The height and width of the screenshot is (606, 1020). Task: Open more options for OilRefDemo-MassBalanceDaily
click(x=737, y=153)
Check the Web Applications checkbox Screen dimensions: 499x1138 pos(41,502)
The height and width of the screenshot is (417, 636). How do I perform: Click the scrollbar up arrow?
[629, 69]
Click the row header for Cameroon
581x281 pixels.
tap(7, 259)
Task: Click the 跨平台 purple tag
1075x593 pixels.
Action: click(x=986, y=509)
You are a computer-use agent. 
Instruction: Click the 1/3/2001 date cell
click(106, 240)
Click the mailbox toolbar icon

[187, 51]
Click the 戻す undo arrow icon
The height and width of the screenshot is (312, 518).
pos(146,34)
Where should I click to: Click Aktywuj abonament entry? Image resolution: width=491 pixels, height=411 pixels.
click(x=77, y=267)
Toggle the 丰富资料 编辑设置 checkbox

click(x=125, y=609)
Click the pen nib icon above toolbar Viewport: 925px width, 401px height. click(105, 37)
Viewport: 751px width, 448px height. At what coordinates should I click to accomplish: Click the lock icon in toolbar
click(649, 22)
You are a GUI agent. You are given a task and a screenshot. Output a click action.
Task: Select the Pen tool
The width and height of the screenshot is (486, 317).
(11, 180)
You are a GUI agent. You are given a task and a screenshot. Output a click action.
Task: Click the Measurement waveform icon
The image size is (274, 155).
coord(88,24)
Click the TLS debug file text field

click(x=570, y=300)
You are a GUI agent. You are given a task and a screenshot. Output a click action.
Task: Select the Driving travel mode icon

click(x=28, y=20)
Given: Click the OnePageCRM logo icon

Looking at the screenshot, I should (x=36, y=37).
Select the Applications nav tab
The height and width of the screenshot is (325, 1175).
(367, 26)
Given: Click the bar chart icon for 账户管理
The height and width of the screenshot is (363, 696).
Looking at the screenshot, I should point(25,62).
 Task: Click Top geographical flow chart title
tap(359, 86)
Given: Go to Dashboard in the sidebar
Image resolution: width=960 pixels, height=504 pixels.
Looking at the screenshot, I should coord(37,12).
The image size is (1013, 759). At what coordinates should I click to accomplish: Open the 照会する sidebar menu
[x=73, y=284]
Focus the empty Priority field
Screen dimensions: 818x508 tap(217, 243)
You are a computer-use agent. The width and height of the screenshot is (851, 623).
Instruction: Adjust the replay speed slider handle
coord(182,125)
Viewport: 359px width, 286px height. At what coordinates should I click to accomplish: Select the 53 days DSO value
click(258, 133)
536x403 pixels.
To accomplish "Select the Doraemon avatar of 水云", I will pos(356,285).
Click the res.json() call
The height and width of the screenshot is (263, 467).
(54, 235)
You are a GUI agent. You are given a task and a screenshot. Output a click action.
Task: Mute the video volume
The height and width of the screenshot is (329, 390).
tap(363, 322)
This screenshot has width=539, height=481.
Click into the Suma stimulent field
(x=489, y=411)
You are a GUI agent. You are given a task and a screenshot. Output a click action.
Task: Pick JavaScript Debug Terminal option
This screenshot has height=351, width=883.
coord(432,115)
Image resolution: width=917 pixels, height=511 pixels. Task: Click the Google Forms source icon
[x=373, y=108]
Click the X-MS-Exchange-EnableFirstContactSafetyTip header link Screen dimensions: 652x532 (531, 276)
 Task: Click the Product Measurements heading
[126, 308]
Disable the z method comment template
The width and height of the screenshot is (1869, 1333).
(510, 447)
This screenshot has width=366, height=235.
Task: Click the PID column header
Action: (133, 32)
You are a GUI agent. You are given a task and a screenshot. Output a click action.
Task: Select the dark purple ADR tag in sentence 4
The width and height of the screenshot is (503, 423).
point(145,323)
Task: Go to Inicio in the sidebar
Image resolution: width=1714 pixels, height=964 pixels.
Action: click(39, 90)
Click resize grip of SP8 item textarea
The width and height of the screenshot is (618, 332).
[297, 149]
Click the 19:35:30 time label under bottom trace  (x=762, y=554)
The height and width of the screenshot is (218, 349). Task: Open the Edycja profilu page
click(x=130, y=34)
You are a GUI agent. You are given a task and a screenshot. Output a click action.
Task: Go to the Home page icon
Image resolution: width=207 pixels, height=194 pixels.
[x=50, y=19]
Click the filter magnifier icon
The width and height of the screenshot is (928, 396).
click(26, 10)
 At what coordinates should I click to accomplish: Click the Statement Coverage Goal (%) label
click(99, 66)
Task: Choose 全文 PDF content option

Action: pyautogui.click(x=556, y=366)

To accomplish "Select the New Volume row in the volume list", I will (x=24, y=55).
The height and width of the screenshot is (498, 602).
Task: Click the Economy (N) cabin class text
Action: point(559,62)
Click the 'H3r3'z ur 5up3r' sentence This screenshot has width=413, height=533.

━━━━━━━━━━━━━━━━

▶ _Work required_
Transcribe the entries from the line with "Click the 19:35:30" through the end of the entries, both ends included.

▶ _Result for this task_
Click the 19:35:30 time label under bottom trace  (x=762, y=554)
The height and width of the screenshot is (218, 349). Task: Open the Edycja profilu page
click(x=130, y=34)
You are a GUI agent. You are given a task and a screenshot. Output a click action.
Task: Go to the Home page icon
Image resolution: width=207 pixels, height=194 pixels.
[x=50, y=19]
Click the filter magnifier icon
The width and height of the screenshot is (928, 396).
click(26, 10)
 At what coordinates should I click to accomplish: Click the Statement Coverage Goal (%) label
click(99, 66)
Task: Choose 全文 PDF content option

Action: pyautogui.click(x=556, y=366)

To accomplish "Select the New Volume row in the volume list", I will (x=24, y=55).
The height and width of the screenshot is (498, 602).
Task: Click the Economy (N) cabin class text
Action: point(559,62)
Click the 'H3r3'z ur 5up3r' sentence This screenshot has width=413, height=533.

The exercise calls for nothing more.